A Agência Nacional de Mineração (ANM), órgão responsável pela fiscalização das barragens, dispõe de apenas 35 profissionais capacitados para vistoriar cerca de 790 barragens semelhantes àquelas que se romperam em Minas Gerais. Um conhecimento rudimentar de aritmética basta para chegar à conclusão de que, tal como está estruturado, o governo federal não é capaz de vistoriar as barragens com a diligência necessária para impedir a ocorrência de novas tragédias.

“Não dá para fazer nem uma fiscalização por ano em cada uma das barragens”, disse ao Estado o geólogo Paulo Ribeiro de Santana, da ANM. De acordo com o técnico, os 35 fiscais da agência reguladora não trabalham apenas vistoriando barragens de rejeitos. “Há outras atividades relacionadas à mineração, como fiscalização de minas, pesquisa mineral”, disse.

Na imensa maioria dos casos, o governo federal não desloca técnicos aos locais onde estão instaladas as barragens, e sim usa laudos produzidos pelas próprias mineradoras - ou por empresas contratadas por elas - para auditar a segurança das instalações. Nada há de ilegal nesta prática, é bom ressaltar. A Lei n.º 12.334/2010, que instituiu a Política Nacional de Segurança de Barragens (PNSB), prevê que a inspeção de segurança regular seja feita pela própria equipe de segurança da empresa responsável pela barragem. Já a chamada inspeção especial pode ficar a cargo de “equipe multidisciplinar de especialistas” contratada pela mineradora, devendo os relatórios resultantes “estar disponíveis ao órgão fiscalizador e à sociedade civil”.

As raras fiscalizações in loco só ocorrem quando há gritantes discrepâncias nos documentos apresentados pelas empresas, ou quando seguem o rodízio de vistorias dos 35 técnicos da ANM. “O corpo de funcionários é tão pequeno que eu, geólogo, respondo pela assessoria de comunicação (da ANM)”, disse Paulo Santana.

Esse modelo de fiscalização, também adotado em outros países, pode ser legal, mas não tem dado paz ao sono dos brasileiros, especialmente os que vivem no sopé dessas barragens.
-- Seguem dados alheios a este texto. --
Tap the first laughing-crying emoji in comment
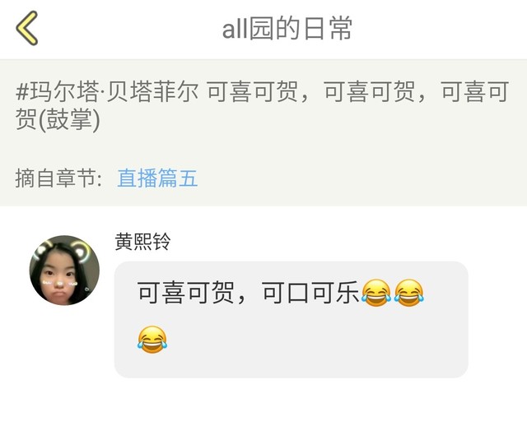Screen dimensions: 527x421 click(x=376, y=293)
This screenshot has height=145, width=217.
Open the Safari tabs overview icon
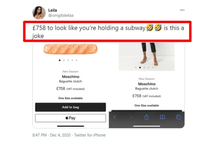[x=178, y=117]
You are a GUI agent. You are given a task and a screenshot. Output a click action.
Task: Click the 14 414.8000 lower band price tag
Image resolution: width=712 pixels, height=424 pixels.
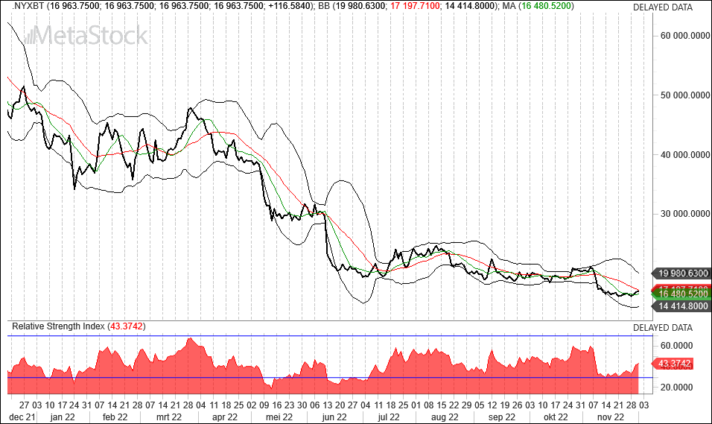(681, 305)
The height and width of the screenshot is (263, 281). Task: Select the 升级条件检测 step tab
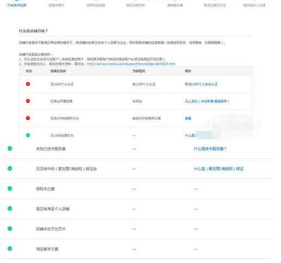pyautogui.click(x=17, y=5)
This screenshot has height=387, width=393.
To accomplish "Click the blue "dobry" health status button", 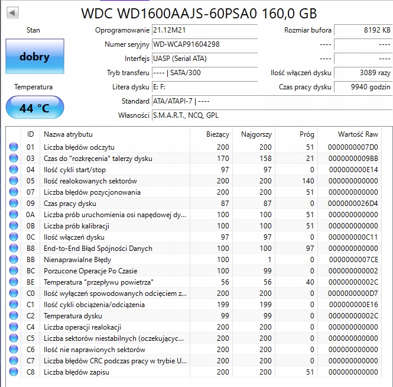I will pos(34,57).
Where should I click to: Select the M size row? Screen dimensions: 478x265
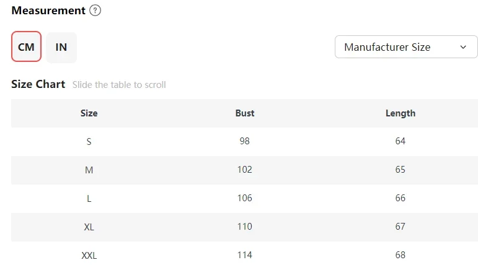tap(89, 170)
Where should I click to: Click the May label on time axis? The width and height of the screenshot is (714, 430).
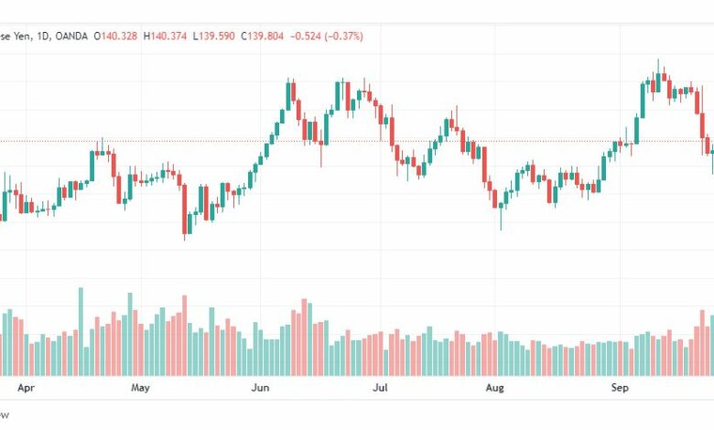pyautogui.click(x=140, y=387)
O desastre de Brumadinho deixa a impressão de haver um acordo tácito entre empresas mineradoras e o poder público que se sustenta, basicamente, na sorte. E, diante dos enormes riscos à vida que as barragens de rejeitos representam, é justamente com a sorte que não se deve contar.

Em abril do ano passado, um relatório da Agência Nacional de Águas (ANA) mostrou que das 24 mil barragens instaladas em todo o País, 10.330 - ou seja, cerca de 45% do total - foram instaladas sem licença ou concessão. Em português claro: são clandestinas. Em 2017, apenas 3% do total de barragens foram vistoriadas por algum órgão fiscalizador. Diante desses números, é simplesmente espantoso que tão poucas barragens rompam, de tempos em tempos.

O governo federal anunciou que irá fiscalizar neste ano 3.386 barragens classificadas como “de alto risco” ou que têm “grande possibilidade de dano”. Destas, 205 são de resíduos minerais e terão prioridade nas vistorias. Resta saber a mágica que será feita com os exíguos recursos de que dispõe para cumprir promessa tão arrojada.

A verdade é que soluções que, de fato, eliminem de vez a possibilidade de ocorrência de novas tragédias envolvendo barragens vão depender de uma revisão da legislação no Congresso e da reestruturação dos órgãos fiscalizadores. Ou seja, ainda conviveremos com o risco durante bom tempo.